I’m not able to follow all the hydrometric RISC guidelines. I think I have a better way of qualifying and grading data. Is this alright?

Data should be reviewed and graded by a Qualified Hydrometric Data Reviewer as outlined in the Hydrometric RISC manual Chapter 6. Departures from the published hydrometric RISC standards should be documented and justified where applicable.

 

I have all the resources and expertise to collect Grade A data, but my site is extra challenging, and it seems like the best I can do is Grade C. Is Grade C worse than Grade A?

No, Grade A is not necessarily better than Grade C and does not indicate a lack of skill or attention to detail by the data collector or reviewer. Hydrometric RISC data grades are qualitative indicators of uncertainty in hydrometric data.  Station meta-data such as rating curve documents and station analyses are vital for end users understanding how data was graded and whether it is suitable for its intended use.

 

What is discharge rating accuracy and how does it affect the grade of my discharge data?
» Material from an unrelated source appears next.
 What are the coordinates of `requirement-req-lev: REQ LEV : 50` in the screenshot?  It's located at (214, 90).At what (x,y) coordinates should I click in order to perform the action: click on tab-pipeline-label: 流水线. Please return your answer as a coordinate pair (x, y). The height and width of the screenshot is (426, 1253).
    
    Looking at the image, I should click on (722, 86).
Overall discharge rating accuracy for a rating curve may be calculated as the Root Mean Square Error of the concurrent stage and discharge observations used to define the curve. RMSE is an indication of the average error between observed and rated discharge. RMSE may be used as an indicator of rating curve uncertainty and the derived discharge dataset. Other statistical measures of fit, such as mean average percent error, may be used to characterize rating accuracy. 

Hydrometric RISC data grades are applied according to the rating accuracy threshold criteria outlined in Table 1-1 of the BC Hydrometric RISC Manual.

 

What is rating curve shift deviation threshold and how does it affect the grade of my discharge data?
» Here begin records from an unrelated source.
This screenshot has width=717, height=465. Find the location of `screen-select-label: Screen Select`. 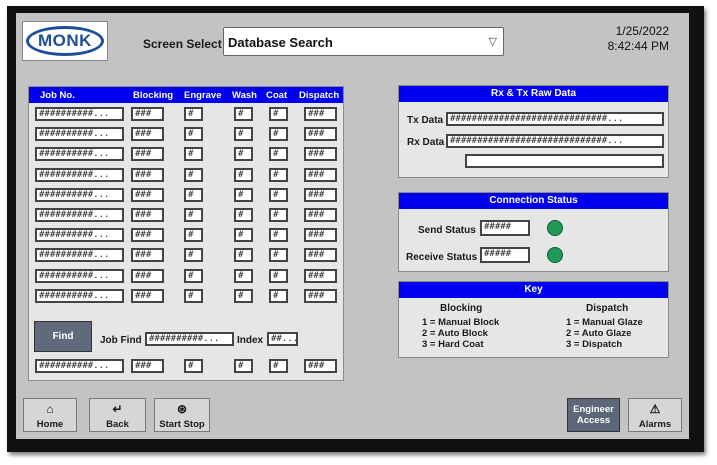

screen-select-label: Screen Select is located at coordinates (182, 44).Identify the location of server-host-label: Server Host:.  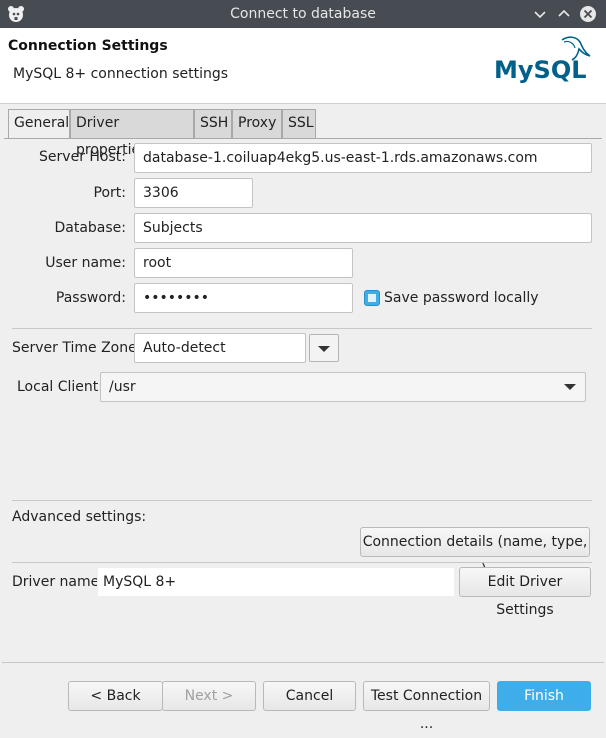
(82, 157).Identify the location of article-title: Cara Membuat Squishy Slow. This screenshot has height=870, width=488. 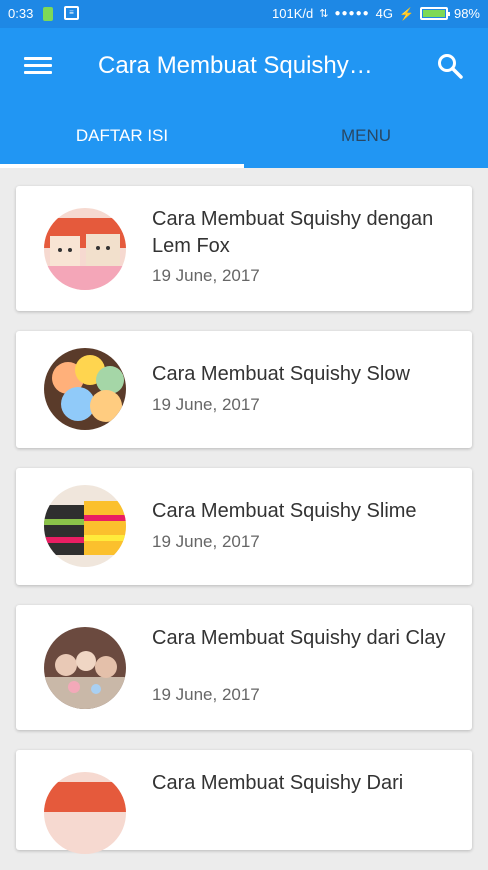
(281, 374).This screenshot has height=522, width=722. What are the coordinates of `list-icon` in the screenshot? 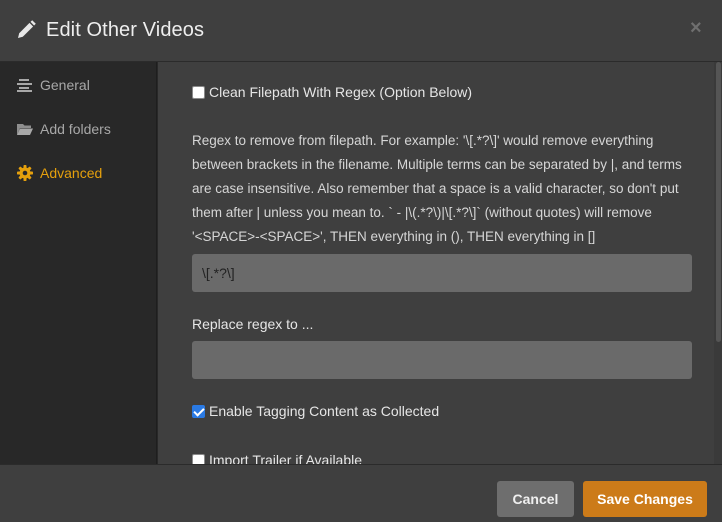 It's located at (24, 86).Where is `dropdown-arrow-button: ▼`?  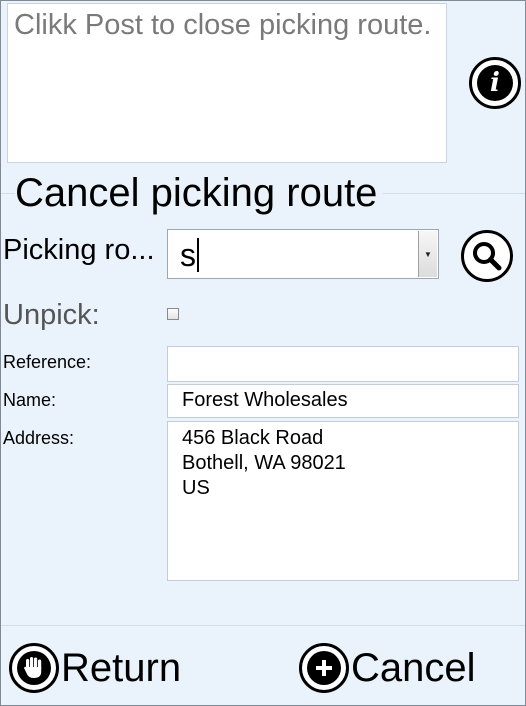
dropdown-arrow-button: ▼ is located at coordinates (428, 254). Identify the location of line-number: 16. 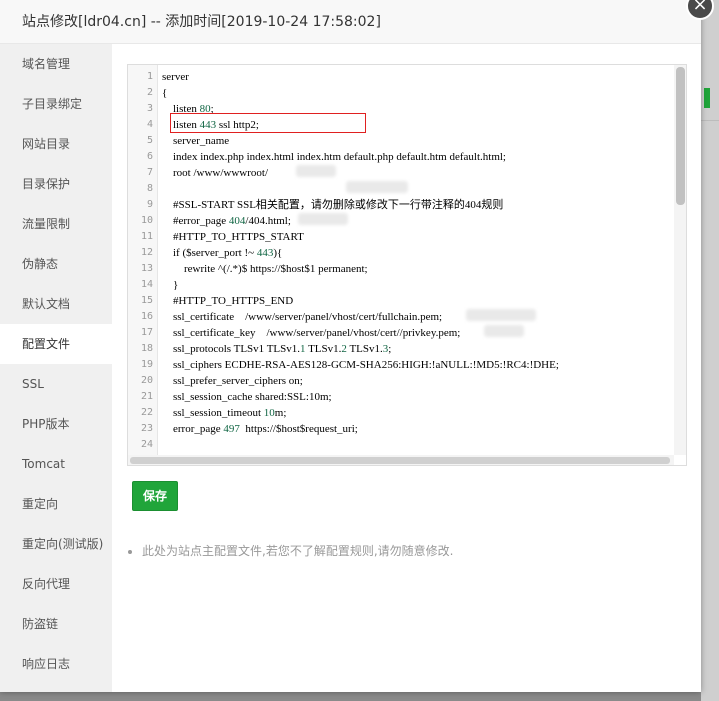
(146, 316). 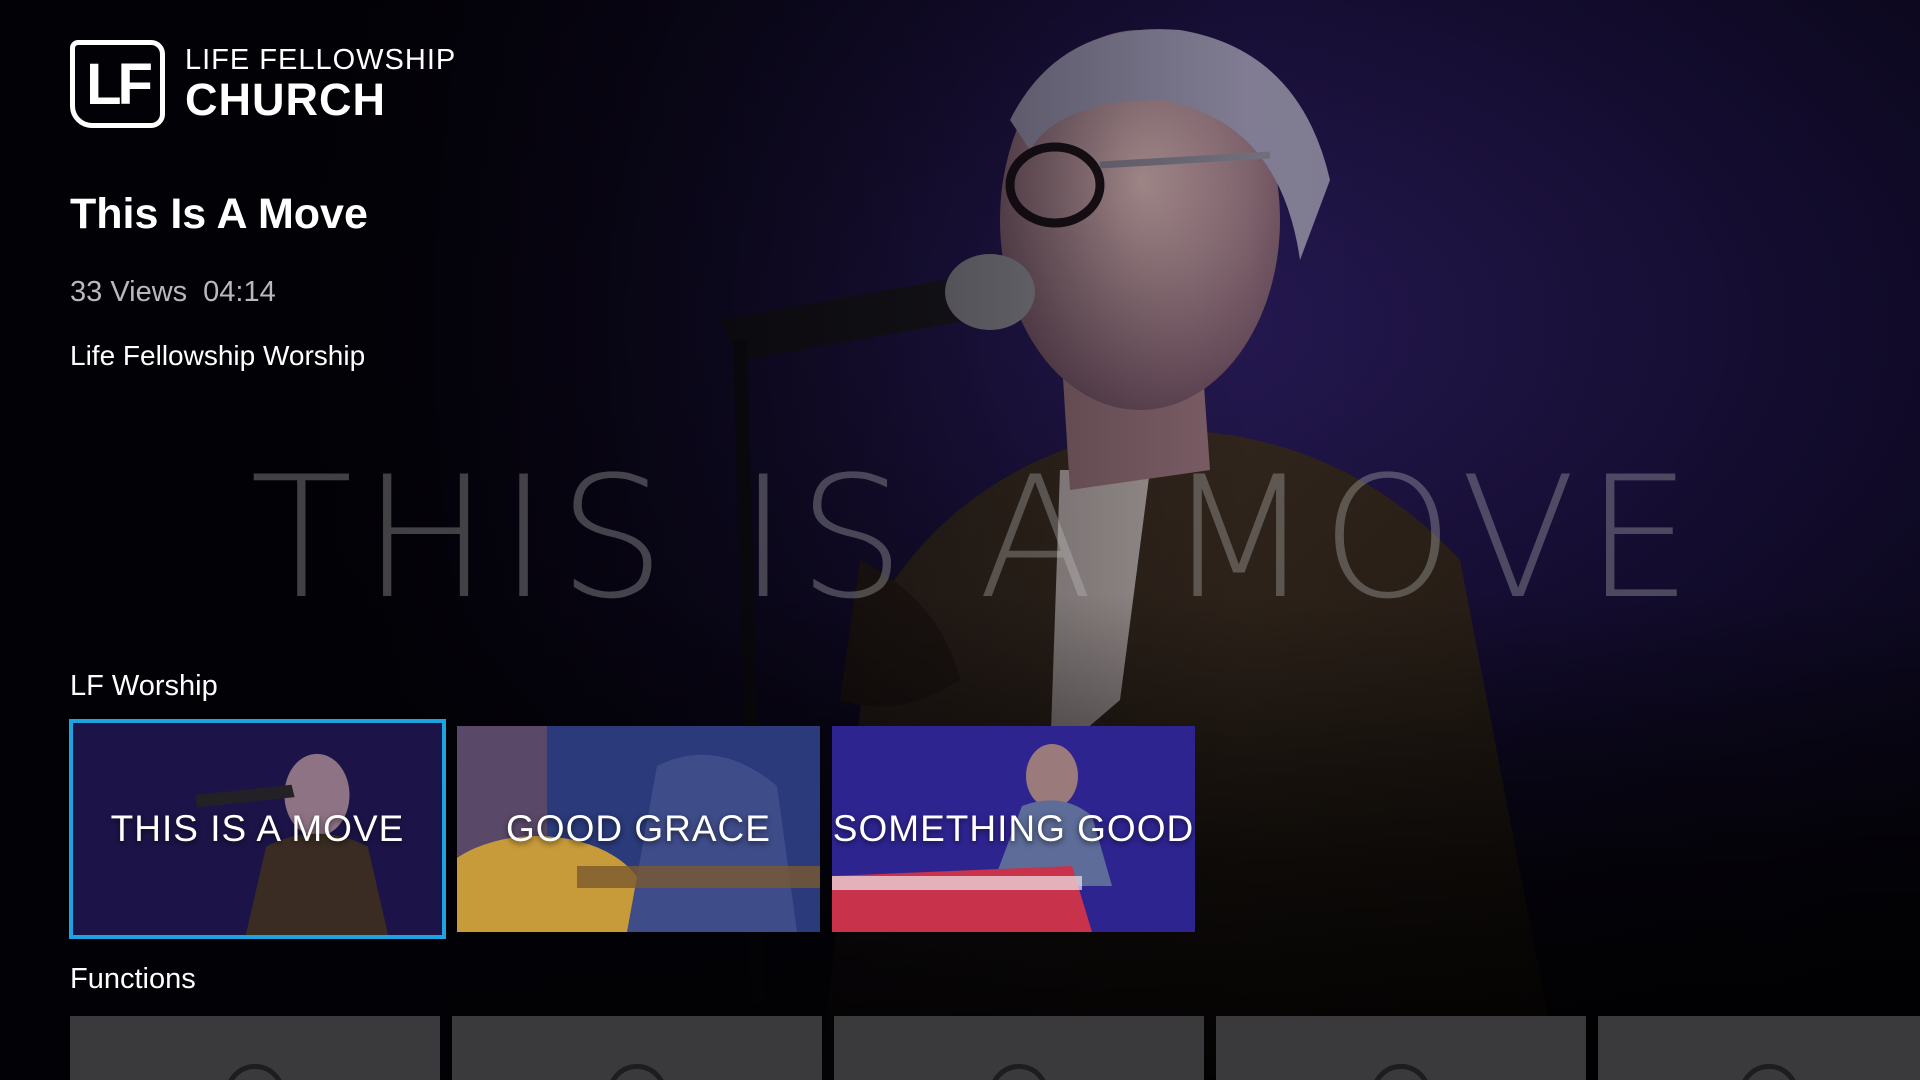 I want to click on video-duration: 04:14, so click(x=240, y=292).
Rating curves must be verified periodically due to seasonal or morphological changes in their control features that are common at many hydrometric gauging stations. Rating curves are often verified using streamflow measurements to calculate the rating error of the observed discharge compared to the rated discharge.  The rated discharge is the discharge predicted by the rating curve at the same mean gauge height as the measured discharge. Rating error for a given discrete streamflow measurement is calculated as the percent difference between the rated and measured discharge. 

If a rating error is larger than the target rating curve shift deviation threshold, the input stage data to the rating curve may require shifting for the output discharge data to match the observed discharge. Shift applications should be supported by sufficient evidence and not be used to account for random uncertainty associated with the measurement of stage, discharge, or the rating curve itself. 

In some instances, excessive shift applications may result in grading the output discharge data as RISC E – estimated. These may include instances where ice or unstable control conditions occur.

Rating errors larger than target rating curve shift deviation thresholds may also be accounted for my downgrading the output discharge data to the appropriate hydrometric RISC grade.

 

When should I apply my RISC data grades to my stage and/or discharge hydrograph?

RISC data grades should generally be applied from one field visit to the next since data accuracy, and therefore the data grade, is verified during field visits. However, data grades may also be applied during periods that do not include a field visit. Some examples include:

  • applying RISC E - estimated grade to ice affected periods of discharge data,
  • applying RISC E – estimated grade to estimated data
  • applying RISC E – estimated grade to periods of discharge data that are extrapolated beyond maximum or minimum thresholds
  • Altering applied RISC grade to correspond with known stage transition points in rating curve segments, for example, floodplain activation
  • Altering applied RISC grade during periods of known channel instability or control alteration due to the presence of beavers or human interventions

Hydrometric RISC grades should be documented and explained in station analysis summarising the computational period.